**Source information**
========

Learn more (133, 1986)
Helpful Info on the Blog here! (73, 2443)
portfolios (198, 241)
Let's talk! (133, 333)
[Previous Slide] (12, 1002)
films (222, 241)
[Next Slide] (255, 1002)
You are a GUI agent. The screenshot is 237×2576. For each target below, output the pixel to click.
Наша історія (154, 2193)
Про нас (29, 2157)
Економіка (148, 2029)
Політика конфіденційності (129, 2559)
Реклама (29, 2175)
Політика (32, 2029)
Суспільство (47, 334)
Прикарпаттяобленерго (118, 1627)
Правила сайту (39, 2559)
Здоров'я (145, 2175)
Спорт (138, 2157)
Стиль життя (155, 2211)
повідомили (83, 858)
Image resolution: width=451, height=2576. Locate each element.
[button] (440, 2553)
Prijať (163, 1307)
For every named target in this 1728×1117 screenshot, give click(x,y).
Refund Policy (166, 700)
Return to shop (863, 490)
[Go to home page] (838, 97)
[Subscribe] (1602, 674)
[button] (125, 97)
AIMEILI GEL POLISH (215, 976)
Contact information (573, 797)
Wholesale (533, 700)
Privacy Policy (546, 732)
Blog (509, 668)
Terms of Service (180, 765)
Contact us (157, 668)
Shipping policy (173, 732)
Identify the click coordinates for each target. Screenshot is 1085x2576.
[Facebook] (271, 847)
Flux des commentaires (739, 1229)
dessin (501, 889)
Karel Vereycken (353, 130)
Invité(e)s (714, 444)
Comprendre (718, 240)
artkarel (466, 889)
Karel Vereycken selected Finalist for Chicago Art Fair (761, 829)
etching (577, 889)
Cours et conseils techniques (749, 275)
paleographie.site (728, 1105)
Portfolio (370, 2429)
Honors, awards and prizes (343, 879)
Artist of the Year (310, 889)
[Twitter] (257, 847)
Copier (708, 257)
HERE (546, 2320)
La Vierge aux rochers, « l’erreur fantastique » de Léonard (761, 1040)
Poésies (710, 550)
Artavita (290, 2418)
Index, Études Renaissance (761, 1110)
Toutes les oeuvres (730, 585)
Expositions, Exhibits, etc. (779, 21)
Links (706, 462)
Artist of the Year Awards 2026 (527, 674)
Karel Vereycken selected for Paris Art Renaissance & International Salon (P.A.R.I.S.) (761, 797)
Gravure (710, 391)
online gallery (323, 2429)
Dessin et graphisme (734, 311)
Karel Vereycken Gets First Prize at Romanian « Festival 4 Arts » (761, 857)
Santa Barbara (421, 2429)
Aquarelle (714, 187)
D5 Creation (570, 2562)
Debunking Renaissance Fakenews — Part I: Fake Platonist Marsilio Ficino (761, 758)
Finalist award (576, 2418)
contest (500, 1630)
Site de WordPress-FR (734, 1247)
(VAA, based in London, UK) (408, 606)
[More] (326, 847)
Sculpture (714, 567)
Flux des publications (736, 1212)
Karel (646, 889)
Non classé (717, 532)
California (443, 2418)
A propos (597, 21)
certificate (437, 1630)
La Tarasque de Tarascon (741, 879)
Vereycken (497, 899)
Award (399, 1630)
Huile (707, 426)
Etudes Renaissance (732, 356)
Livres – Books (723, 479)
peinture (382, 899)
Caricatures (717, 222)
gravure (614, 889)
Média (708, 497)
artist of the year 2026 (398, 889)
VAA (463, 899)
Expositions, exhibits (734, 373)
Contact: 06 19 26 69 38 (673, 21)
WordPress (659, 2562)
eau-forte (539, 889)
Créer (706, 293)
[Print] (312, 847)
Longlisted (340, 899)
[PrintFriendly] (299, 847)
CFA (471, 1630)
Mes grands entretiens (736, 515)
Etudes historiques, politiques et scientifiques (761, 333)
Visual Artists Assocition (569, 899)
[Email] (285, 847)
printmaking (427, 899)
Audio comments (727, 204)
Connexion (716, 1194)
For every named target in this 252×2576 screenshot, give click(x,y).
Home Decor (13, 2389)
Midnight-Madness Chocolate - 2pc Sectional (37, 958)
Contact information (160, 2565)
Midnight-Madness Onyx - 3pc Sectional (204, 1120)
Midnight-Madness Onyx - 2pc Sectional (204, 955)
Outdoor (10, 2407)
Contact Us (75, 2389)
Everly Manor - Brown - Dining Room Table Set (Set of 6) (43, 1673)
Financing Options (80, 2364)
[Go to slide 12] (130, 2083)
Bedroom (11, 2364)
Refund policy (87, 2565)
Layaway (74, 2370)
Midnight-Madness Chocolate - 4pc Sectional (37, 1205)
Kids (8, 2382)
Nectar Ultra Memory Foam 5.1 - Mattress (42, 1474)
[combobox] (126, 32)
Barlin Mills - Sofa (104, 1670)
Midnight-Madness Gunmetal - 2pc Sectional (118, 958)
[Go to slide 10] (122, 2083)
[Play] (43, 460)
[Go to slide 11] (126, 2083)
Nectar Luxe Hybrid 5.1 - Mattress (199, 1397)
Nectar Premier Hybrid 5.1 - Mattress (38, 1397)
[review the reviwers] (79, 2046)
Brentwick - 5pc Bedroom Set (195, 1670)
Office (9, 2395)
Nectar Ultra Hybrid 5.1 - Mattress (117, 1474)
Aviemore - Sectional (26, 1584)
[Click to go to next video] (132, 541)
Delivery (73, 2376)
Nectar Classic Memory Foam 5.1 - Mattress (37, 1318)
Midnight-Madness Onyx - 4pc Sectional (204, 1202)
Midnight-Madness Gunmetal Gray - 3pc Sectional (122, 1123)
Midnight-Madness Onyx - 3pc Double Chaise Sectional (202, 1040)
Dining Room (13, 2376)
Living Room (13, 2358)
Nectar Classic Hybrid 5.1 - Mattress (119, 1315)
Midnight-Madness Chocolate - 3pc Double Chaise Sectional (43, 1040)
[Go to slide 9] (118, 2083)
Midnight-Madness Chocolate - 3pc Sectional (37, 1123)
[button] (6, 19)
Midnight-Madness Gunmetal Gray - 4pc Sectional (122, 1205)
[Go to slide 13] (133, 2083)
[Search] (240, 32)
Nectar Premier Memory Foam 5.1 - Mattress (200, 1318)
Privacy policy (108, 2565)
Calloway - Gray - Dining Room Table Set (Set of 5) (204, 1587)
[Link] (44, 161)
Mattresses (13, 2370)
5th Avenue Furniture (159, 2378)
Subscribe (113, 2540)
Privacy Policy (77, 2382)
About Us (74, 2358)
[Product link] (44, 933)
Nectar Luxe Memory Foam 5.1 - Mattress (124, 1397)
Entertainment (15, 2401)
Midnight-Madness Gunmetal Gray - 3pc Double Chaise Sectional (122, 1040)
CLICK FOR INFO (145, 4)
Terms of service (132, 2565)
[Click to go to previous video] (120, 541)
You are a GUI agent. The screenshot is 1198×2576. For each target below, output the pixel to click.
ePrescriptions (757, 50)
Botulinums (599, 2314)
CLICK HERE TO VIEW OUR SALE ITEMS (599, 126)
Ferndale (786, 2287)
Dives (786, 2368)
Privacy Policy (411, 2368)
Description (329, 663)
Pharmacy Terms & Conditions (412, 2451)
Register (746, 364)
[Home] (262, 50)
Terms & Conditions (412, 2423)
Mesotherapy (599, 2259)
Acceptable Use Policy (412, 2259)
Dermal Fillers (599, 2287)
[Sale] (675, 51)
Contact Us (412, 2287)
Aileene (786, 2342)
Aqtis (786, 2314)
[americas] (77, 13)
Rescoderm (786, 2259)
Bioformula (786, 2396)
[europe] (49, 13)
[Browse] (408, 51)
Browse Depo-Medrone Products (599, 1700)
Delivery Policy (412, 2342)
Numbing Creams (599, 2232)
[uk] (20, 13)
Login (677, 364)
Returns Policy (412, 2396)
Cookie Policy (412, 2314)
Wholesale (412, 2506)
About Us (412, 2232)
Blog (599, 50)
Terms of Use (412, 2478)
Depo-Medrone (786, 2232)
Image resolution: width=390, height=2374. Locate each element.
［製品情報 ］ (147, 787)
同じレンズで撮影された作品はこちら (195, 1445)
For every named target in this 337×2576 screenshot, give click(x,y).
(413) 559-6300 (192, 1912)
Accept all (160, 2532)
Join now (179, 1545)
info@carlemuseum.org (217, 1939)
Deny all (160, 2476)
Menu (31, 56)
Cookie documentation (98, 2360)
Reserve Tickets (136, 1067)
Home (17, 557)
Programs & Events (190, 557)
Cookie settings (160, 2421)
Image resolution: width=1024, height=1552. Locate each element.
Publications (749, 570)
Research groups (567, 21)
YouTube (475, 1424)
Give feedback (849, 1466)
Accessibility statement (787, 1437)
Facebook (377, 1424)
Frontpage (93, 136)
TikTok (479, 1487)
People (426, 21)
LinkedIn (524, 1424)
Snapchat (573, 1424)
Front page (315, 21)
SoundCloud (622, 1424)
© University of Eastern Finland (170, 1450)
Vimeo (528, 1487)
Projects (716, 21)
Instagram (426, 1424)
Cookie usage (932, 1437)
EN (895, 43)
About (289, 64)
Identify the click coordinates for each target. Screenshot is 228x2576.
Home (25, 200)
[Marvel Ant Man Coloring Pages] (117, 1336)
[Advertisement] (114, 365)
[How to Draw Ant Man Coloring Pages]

========

**What you need to do**
Nothing but an exact copy of the lines from the start of the entries through the line containing "Aquarelle (714, 187)" belongs in the response.

**Task solution**
Learn more (133, 1986)
Helpful Info on the Blog here! (73, 2443)
portfolios (198, 241)
Let's talk! (133, 333)
[Previous Slide] (12, 1002)
films (222, 241)
[Next Slide] (255, 1002)
You are a GUI agent. The screenshot is 237×2576. For each target below, output the pixel to click.
Наша історія (154, 2193)
Про нас (29, 2157)
Економіка (148, 2029)
Політика конфіденційності (129, 2559)
Реклама (29, 2175)
Політика (32, 2029)
Суспільство (47, 334)
Прикарпаттяобленерго (118, 1627)
Правила сайту (39, 2559)
Здоров'я (145, 2175)
Спорт (138, 2157)
Стиль життя (155, 2211)
повідомили (83, 858)
Image resolution: width=451, height=2576. Locate each element.
[button] (440, 2553)
Prijať (163, 1307)
For every named target in this 1728×1117 screenshot, give click(x,y).
Refund Policy (166, 700)
Return to shop (863, 490)
[Go to home page] (838, 97)
[Subscribe] (1602, 674)
[button] (125, 97)
AIMEILI GEL POLISH (215, 976)
Contact information (573, 797)
Wholesale (533, 700)
Privacy Policy (546, 732)
Blog (509, 668)
Terms of Service (180, 765)
Contact us (157, 668)
Shipping policy (173, 732)
Identify the click coordinates for each target. Screenshot is 1085x2576.
[Facebook] (271, 847)
Flux des commentaires (739, 1229)
dessin (501, 889)
Karel Vereycken (353, 130)
Invité(e)s (714, 444)
Comprendre (718, 240)
artkarel (466, 889)
Karel Vereycken selected Finalist for Chicago Art Fair (761, 829)
etching (577, 889)
Cours et conseils techniques (749, 275)
paleographie.site (728, 1105)
Portfolio (370, 2429)
Honors, awards and prizes (343, 879)
Artist of the Year (310, 889)
[Twitter] (257, 847)
Copier (708, 257)
HERE (546, 2320)
La Vierge aux rochers, « l’erreur fantastique » de Léonard (761, 1040)
Poésies (710, 550)
Artavita (290, 2418)
Index, Études Renaissance (761, 1110)
Toutes les oeuvres (730, 585)
Expositions, Exhibits, etc. (779, 21)
Links (706, 462)
Artist of the Year Awards 2026 (527, 674)
Karel Vereycken selected for Paris Art Renaissance & International Salon (P.A.R.I.S.) (761, 797)
Gravure (710, 391)
online gallery (323, 2429)
Dessin et graphisme (734, 311)
Karel Vereycken Gets First Prize at Romanian « Festival 4 Arts » (761, 857)
Santa Barbara (421, 2429)
Aquarelle (714, 187)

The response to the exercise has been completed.